4.1. JE improves individual similarity and discriminability
Compared to the previously established orthonormal alignment and consistently over both subsets, JE provides a higher individual-specific similarity to the reference common space, as well as an increased within and between individual similarity across all cortical networks. This was especially evident for somatosensory and visual networks, which have been shown to exhibit a low variability across individuals (Mueller et al., 2013). Similar to the findings on fsaverage4, JE improves matching of embedding components and enables establishing a more coherent connectivity space than OA for data on the 10k fs_LR surface (Fig. S6). This suggests that the common space provided by JE encodes individual-specific connectivity structure more accurately than orthonormal alignment.

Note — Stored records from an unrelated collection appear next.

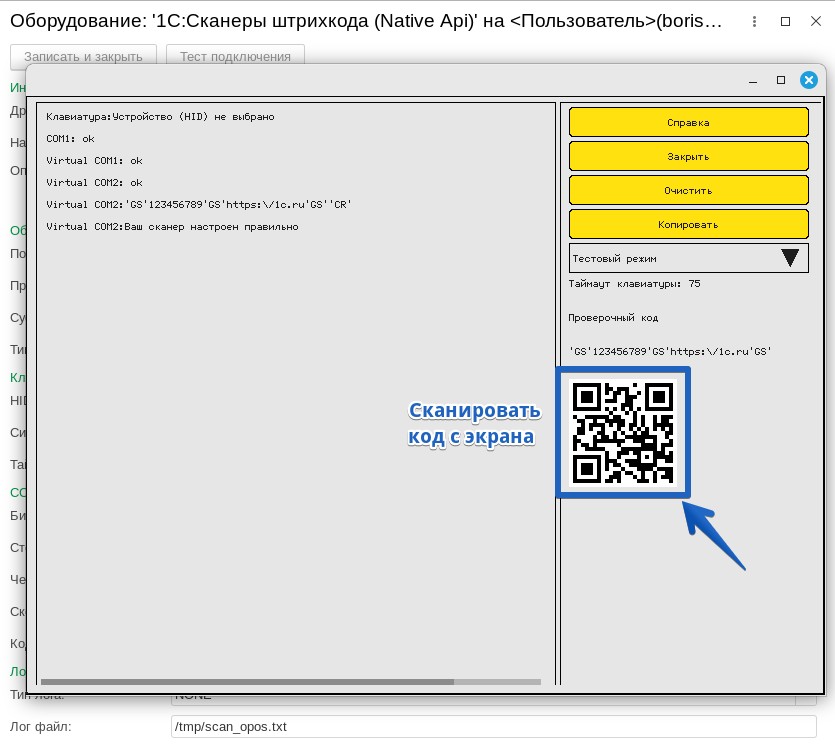835x748 pixels.
Task: Expand the Тестовый режим dropdown arrow
Action: (x=790, y=258)
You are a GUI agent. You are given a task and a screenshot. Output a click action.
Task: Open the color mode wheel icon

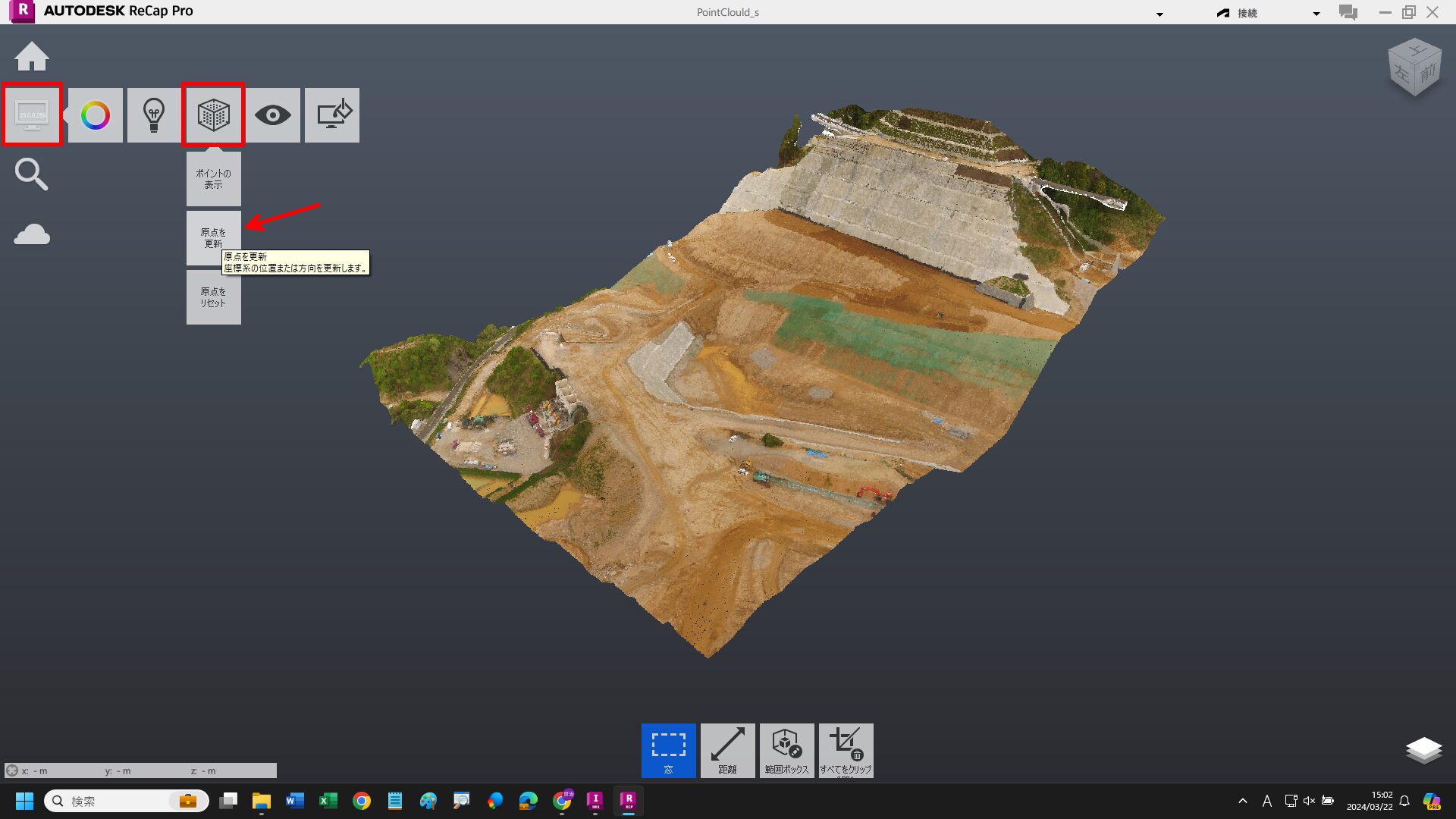96,115
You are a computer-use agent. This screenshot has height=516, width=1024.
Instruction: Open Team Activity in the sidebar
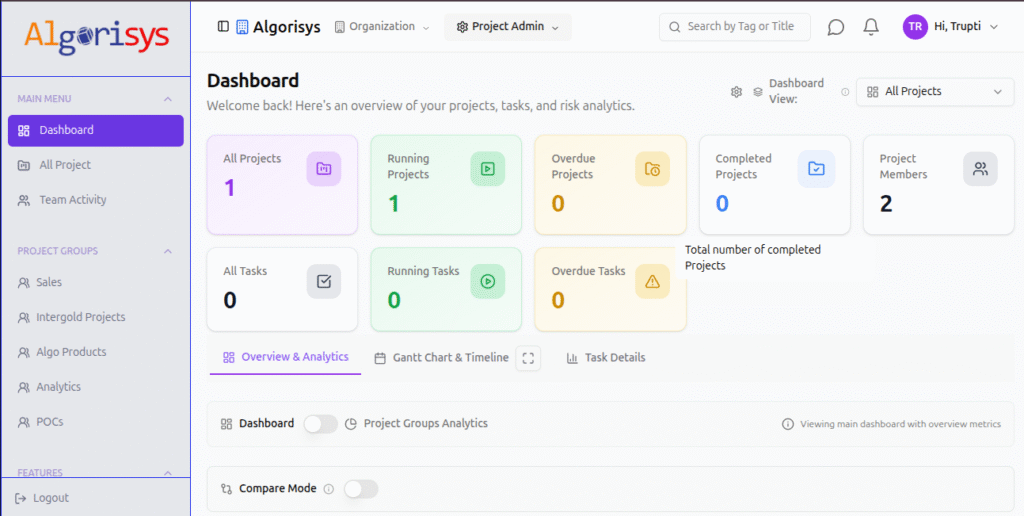click(x=72, y=200)
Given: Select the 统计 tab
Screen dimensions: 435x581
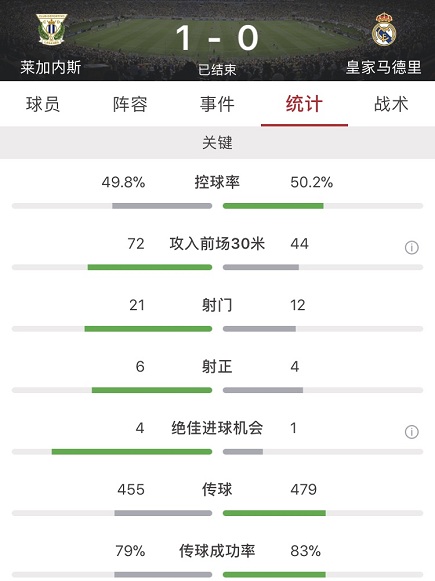Looking at the screenshot, I should [304, 104].
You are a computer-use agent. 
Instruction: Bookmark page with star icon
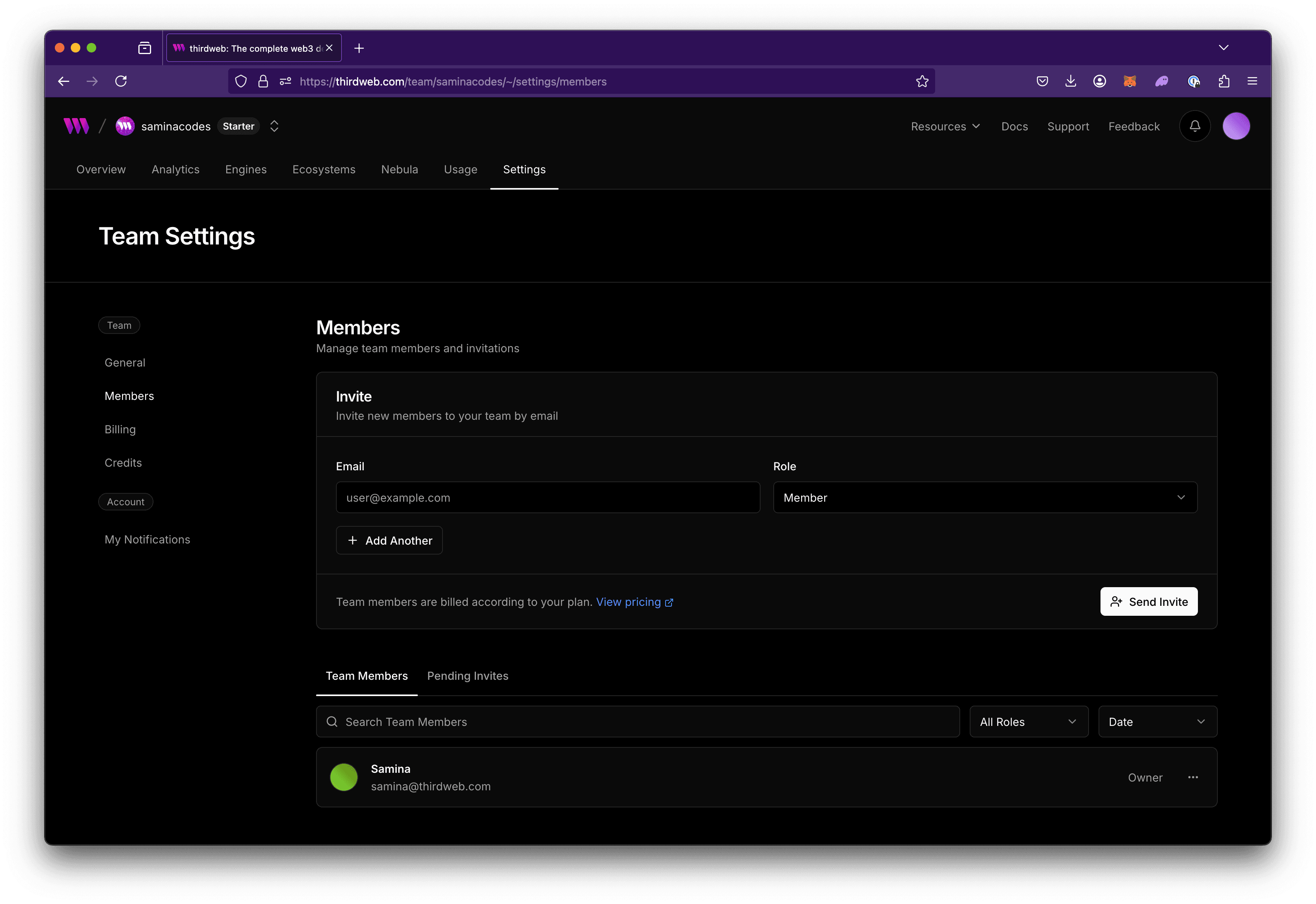coord(922,81)
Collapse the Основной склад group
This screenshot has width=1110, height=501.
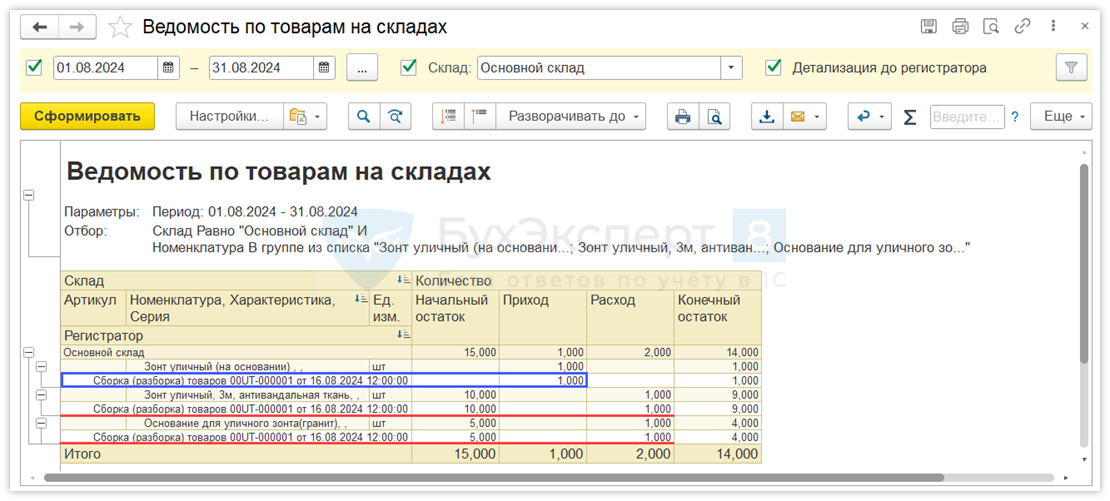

One challenge in inter-individual alignment is to preserve the individual-specific features while optimizing the similarity across individuals. An optimal inter-individual alignment should allow for similarity between individuals while simultaneously preserving unique features of the individual. Our analysis suggests that JE not only improved within and between individual similarities, more importantly, it also significantly increased the ability to identify individuals based on neural features (i.e. fingerprinting) as it revealed a higher discriminability (Bridgeford et al., 2019). This establishes that the common space provided by JE improves the possibility for both inter-individual alignment while preserving the information necessary for the separation of different participants. With increasing dimensionality, the separation between components becomes less pronounced as the coefficients capture a similar amount of variation in the data for both JE and OA alignments. However, JE consistently provided better discriminability across components, supporting results of a more accurate common space particularly in low variance components. Noteworthy, in early high variance components, a drop in discriminability is observed at the second embedding dimension which encodes the visual - somatosensory connectivity axis, exhibiting low variability across individuals (Mueller et al., 2013). This may reflect the fact that neural activity in perceptual and motor systems may be relatively preserved across participants. Overall, our analysis suggests that JE creates a common embedding space which efficiently balances the need to identify neural features that are common to an individual, while maintaining unique features associated with individual neural function that allows discrimination of different individuals.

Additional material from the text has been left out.